Data to process section start
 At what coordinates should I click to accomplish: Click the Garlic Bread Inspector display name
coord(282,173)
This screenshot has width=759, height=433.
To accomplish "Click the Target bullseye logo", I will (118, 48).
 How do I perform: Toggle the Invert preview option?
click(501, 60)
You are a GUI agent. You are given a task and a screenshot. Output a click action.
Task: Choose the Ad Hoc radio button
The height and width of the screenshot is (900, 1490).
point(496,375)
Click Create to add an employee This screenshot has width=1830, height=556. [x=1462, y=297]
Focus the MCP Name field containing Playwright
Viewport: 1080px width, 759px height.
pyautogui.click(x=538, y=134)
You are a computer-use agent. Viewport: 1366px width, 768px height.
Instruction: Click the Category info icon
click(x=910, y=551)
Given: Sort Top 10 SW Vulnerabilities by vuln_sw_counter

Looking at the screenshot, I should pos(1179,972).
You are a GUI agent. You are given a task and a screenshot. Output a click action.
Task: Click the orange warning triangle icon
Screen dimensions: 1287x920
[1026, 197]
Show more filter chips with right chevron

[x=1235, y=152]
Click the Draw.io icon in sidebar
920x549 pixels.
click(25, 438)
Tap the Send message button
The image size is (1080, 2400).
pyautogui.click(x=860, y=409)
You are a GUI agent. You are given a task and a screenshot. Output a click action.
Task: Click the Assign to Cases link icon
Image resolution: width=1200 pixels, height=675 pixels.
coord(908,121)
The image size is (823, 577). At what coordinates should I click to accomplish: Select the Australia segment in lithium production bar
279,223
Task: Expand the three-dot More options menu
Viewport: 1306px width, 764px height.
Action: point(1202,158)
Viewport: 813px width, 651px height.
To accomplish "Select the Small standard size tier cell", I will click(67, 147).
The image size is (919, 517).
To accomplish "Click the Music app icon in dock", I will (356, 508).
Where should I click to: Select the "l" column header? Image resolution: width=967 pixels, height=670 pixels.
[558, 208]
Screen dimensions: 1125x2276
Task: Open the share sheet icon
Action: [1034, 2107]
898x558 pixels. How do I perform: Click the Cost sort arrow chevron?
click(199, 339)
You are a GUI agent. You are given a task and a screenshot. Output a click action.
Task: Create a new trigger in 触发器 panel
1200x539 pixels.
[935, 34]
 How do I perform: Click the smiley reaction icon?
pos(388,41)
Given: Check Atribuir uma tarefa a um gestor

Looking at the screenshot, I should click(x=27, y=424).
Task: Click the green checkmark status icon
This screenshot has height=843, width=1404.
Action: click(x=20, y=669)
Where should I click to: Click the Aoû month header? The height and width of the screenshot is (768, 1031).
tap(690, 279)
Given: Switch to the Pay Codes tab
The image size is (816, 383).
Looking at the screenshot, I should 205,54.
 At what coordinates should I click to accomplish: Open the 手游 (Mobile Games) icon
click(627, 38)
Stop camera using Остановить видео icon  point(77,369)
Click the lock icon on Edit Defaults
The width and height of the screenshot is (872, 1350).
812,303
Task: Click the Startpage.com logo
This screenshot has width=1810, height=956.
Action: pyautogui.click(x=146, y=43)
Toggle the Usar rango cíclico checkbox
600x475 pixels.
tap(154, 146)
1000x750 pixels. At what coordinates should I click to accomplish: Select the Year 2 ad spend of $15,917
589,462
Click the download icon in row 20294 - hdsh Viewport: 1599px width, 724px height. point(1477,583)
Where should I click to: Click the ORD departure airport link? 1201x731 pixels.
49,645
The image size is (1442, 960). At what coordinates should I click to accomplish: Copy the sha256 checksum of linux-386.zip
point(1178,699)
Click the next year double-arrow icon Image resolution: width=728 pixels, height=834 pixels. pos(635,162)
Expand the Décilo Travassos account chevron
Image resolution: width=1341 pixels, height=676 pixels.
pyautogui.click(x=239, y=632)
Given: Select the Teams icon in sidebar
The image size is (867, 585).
Data to process section end
_What the task asks:_
What is needed is an exact copy of all the data above.

_Reply to the task:_
 At what coordinates should I click to accomplish: Click the Garlic Bread Inspector display name
coord(282,173)
This screenshot has width=759, height=433.
To accomplish "Click the Target bullseye logo", I will (118, 48).
 How do I perform: Toggle the Invert preview option?
click(501, 60)
You are a GUI agent. You are given a task and a screenshot. Output a click action.
Task: Choose the Ad Hoc radio button
The height and width of the screenshot is (900, 1490).
point(496,375)
Click Create to add an employee This screenshot has width=1830, height=556. [x=1462, y=297]
Focus the MCP Name field containing Playwright
Viewport: 1080px width, 759px height.
pyautogui.click(x=538, y=134)
You are a computer-use agent. Viewport: 1366px width, 768px height.
Instruction: Click the Category info icon
click(x=910, y=551)
Given: Sort Top 10 SW Vulnerabilities by vuln_sw_counter

Looking at the screenshot, I should pos(1179,972).
You are a GUI agent. You are given a task and a screenshot. Output a click action.
Task: Click the orange warning triangle icon
Screen dimensions: 1287x920
[1026, 197]
Show more filter chips with right chevron

[x=1235, y=152]
Click the Draw.io icon in sidebar
920x549 pixels.
click(25, 438)
Tap the Send message button
The image size is (1080, 2400).
pyautogui.click(x=860, y=409)
You are a GUI agent. You are given a task and a screenshot. Output a click action.
Task: Click the Assign to Cases link icon
Image resolution: width=1200 pixels, height=675 pixels.
coord(908,121)
The image size is (823, 577). At what coordinates should I click to accomplish: Select the Australia segment in lithium production bar
279,223
Task: Expand the three-dot More options menu
Viewport: 1306px width, 764px height.
Action: point(1202,158)
Viewport: 813px width, 651px height.
To accomplish "Select the Small standard size tier cell", I will click(67, 147).
The image size is (919, 517).
To accomplish "Click the Music app icon in dock", I will (356, 508).
Where should I click to: Select the "l" column header? Image resolution: width=967 pixels, height=670 pixels.
[558, 208]
Screen dimensions: 1125x2276
Task: Open the share sheet icon
Action: [1034, 2107]
898x558 pixels. How do I perform: Click the Cost sort arrow chevron?
click(199, 339)
You are a GUI agent. You are given a task and a screenshot. Output a click action.
Task: Create a new trigger in 触发器 panel
1200x539 pixels.
[935, 34]
 How do I perform: Click the smiley reaction icon?
pos(388,41)
Given: Check Atribuir uma tarefa a um gestor

Looking at the screenshot, I should click(x=27, y=424).
Task: Click the green checkmark status icon
This screenshot has height=843, width=1404.
Action: click(x=20, y=669)
Where should I click to: Click the Aoû month header? The height and width of the screenshot is (768, 1031).
tap(690, 279)
Given: Switch to the Pay Codes tab
The image size is (816, 383).
Looking at the screenshot, I should 205,54.
 At what coordinates should I click to accomplish: Open the 手游 (Mobile Games) icon
click(627, 38)
Stop camera using Остановить видео icon  point(77,369)
Click the lock icon on Edit Defaults
The width and height of the screenshot is (872, 1350).
812,303
Task: Click the Startpage.com logo
This screenshot has width=1810, height=956.
Action: pyautogui.click(x=146, y=43)
Toggle the Usar rango cíclico checkbox
600x475 pixels.
tap(154, 146)
1000x750 pixels. At what coordinates should I click to accomplish: Select the Year 2 ad spend of $15,917
589,462
Click the download icon in row 20294 - hdsh Viewport: 1599px width, 724px height. point(1477,583)
Where should I click to: Click the ORD departure airport link? 1201x731 pixels.
49,645
The image size is (1442, 960). At what coordinates should I click to accomplish: Copy the sha256 checksum of linux-386.zip
point(1178,699)
Click the next year double-arrow icon Image resolution: width=728 pixels, height=834 pixels. pos(635,162)
Expand the Décilo Travassos account chevron
Image resolution: width=1341 pixels, height=676 pixels.
pyautogui.click(x=239, y=632)
Given: Select the Teams icon in sidebar
The image size is (867, 585).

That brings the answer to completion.